A survey of the development team revealed: - Data ingestion team: Very positive. They could deploy independently, use different testing strategies, and iterate faster. - Other teams: Cautiously optimistic. They saw the benefits for the ingestion team but were concerned about the complexity of the Kafka integration and the new testing requirements. - Platform team: Overwhelmed. They now had two systems to manage, monitor, and deploy. They requested an additional platform engineer (which was approved).

Phase 6: Decision to Pause

After the data ingestion extraction, the team planned to proceed immediately to extracting report generation. However, the tech lead made a deliberate decision to pause for two months.

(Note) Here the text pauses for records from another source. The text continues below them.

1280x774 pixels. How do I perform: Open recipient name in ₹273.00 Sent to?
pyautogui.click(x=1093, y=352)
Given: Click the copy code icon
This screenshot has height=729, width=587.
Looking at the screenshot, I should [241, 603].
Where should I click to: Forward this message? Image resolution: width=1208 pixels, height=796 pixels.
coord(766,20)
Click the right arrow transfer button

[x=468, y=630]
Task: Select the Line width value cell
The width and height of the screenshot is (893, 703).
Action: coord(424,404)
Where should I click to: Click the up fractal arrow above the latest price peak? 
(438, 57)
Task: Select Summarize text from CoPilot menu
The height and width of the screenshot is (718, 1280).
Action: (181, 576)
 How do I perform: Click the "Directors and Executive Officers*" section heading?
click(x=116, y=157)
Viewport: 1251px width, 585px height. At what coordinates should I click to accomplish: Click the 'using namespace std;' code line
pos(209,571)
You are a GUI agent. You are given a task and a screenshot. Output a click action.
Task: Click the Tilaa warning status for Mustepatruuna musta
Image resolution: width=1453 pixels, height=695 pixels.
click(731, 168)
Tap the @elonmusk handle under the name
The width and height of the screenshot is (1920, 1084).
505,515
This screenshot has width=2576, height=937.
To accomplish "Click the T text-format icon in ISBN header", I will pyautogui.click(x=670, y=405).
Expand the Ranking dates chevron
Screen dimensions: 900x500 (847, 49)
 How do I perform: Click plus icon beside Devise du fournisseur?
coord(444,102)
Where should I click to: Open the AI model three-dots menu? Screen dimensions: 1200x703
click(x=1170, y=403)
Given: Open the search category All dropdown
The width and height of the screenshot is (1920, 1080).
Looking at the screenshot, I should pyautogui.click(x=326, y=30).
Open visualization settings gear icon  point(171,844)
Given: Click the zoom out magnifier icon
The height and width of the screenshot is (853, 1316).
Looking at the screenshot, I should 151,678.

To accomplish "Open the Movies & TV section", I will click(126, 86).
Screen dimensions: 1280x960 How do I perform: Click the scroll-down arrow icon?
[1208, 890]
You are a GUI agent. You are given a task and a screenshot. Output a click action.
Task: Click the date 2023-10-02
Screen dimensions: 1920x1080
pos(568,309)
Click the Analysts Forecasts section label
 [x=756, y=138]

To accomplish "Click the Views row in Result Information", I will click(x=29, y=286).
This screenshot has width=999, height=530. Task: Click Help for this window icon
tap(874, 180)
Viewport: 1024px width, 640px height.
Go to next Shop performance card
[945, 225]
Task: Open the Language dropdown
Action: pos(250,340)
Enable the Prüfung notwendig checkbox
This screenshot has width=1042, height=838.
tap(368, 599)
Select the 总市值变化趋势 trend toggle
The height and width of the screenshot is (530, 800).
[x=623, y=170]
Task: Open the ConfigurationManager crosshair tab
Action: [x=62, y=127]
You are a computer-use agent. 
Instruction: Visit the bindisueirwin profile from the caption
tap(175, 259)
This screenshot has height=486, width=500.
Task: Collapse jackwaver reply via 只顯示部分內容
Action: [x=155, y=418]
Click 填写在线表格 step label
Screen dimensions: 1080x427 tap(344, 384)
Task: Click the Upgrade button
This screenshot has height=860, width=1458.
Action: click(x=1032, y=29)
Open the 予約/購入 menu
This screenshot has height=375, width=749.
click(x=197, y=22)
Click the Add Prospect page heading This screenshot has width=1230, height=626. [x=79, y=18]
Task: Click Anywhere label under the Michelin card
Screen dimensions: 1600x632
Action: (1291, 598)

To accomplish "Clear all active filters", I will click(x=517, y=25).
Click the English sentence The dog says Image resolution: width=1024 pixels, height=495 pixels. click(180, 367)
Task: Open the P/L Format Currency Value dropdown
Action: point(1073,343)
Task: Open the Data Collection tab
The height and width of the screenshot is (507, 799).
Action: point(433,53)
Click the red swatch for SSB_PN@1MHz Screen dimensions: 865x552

The reasoning, captured in ADR-009:

# ADR-009: Pause Microservice Extraction for Operational Stabilization

## Status
Accepted

## Context
We successfully extracted the data ingestion service. However,
the team is experiencing operational learning curve effects:
Kafka monitoring, multi-service debugging, and container management
are consuming more time than expected. The platform team is at
capacity.

## Decision
We will pause further service extractions for 8 weeks to:
1. Stabilize the ingestion service in production
2. Build comprehensive monitoring and alerting
3. Create runbooks for common failure scenarios
4. Train all developers on the new operational procedures
5. Hire an additional platform engineer

## Consequences
- The report generation extraction is delayed by 2 months
- The team will be more confident and capable for the next extraction
- We reduce the risk of operational incidents during migration

This decision was validated when, during the stabilization period, the team discovered and fixed three production issues that would have been significantly harder to diagnose if they had been simultaneously extracting another service.

Lessons Learned

The DataPulse team distilled their migration experience into these lessons:

Migrate for concrete reasons, not theoretical benefits. Every extracted service must solve a specific, measurable problem. "It should be a separate service" is not sufficient justification.
The Strangler Fig pattern works, but the "fig" grows slowly. Incremental migration is safer than Big Bang, but it means running two systems simultaneously for months. Budget for this operational overhead.
The shared database is the hardest problem. Data coupling between the monolith and new services is where most migration pain lives. Invest heavily in planning the data separation strategy.
Operational readiness is a prerequisite, not an afterthought. Before extracting a service, ensure your team can deploy, monitor, debug, and roll back the new service independently. If you cannot operate it, do not build it.
Feature flags are essential for safe migrations. The ability to route traffic between old and new implementations, gradually increase the percentage, and instantly roll back is what makes incremental migration safe.
AI assistants are invaluable for migration planning. The AI surfaced the Kafka bridge pattern, the idempotency key requirement, and the contract testing approach -- all of which the team had not initially considered. The AI's breadth of experience with migration patterns complemented the team's deep knowledge of their own system.
Know when to pause. The temptation to maintain momentum is strong, but pausing to stabilize after a major architectural change is often the fastest path to long-term velocity. The team that pauses to learn operates faster over the next twelve months than the team that rushes through all extractions.
Document everything. The team wrote 12 ADRs during the migration. Each one saved hours of re-discussion when questions arose later. New team members could read the ADR log and understand not just the current architecture, but the journey that led to it.